Data records:
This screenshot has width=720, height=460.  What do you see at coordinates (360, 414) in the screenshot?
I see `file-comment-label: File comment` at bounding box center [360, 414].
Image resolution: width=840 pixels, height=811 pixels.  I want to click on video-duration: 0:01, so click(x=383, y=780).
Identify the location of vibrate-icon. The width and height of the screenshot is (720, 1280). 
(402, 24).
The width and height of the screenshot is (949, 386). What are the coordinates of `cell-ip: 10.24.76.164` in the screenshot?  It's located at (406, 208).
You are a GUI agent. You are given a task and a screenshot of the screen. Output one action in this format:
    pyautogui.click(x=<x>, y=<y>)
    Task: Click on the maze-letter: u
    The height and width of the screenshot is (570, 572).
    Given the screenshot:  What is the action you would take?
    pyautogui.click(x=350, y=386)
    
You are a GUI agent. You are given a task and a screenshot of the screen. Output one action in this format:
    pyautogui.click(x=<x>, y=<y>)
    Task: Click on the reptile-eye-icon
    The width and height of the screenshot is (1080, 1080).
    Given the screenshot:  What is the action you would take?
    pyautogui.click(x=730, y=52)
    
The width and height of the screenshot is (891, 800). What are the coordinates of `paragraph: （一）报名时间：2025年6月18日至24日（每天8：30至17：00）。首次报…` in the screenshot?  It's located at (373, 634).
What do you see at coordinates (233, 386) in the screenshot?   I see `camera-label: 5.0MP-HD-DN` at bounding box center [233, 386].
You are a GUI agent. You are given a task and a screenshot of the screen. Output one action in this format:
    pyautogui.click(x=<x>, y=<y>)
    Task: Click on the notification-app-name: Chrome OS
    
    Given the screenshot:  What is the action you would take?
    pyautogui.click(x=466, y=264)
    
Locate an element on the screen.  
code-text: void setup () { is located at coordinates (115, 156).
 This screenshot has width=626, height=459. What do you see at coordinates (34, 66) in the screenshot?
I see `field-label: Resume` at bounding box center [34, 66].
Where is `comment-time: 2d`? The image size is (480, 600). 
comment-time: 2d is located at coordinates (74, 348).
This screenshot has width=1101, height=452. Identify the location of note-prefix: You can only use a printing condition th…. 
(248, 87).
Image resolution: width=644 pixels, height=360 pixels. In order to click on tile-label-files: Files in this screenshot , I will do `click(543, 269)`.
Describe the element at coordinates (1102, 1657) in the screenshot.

What is expected.
Render the listing from its first line through the line containing "The width and height of the screenshot is (949, 386)." as a JSON list of strings, with one string per line and blank lines left out.

Exercise output.
[
  "This screenshot has width=720, height=460.  What do you see at coordinates (360, 414) in the screenshot?",
  "I see `file-comment-label: File comment` at bounding box center [360, 414].",
  "Image resolution: width=840 pixels, height=811 pixels.  I want to click on video-duration: 0:01, so click(x=383, y=780).",
  "Identify the location of vibrate-icon. The width and height of the screenshot is (720, 1280). ",
  "(402, 24).",
  "The width and height of the screenshot is (949, 386). What are the coordinates of `cell-ip: 10.24.76.164` in the screenshot?  It's located at (406, 208)."
]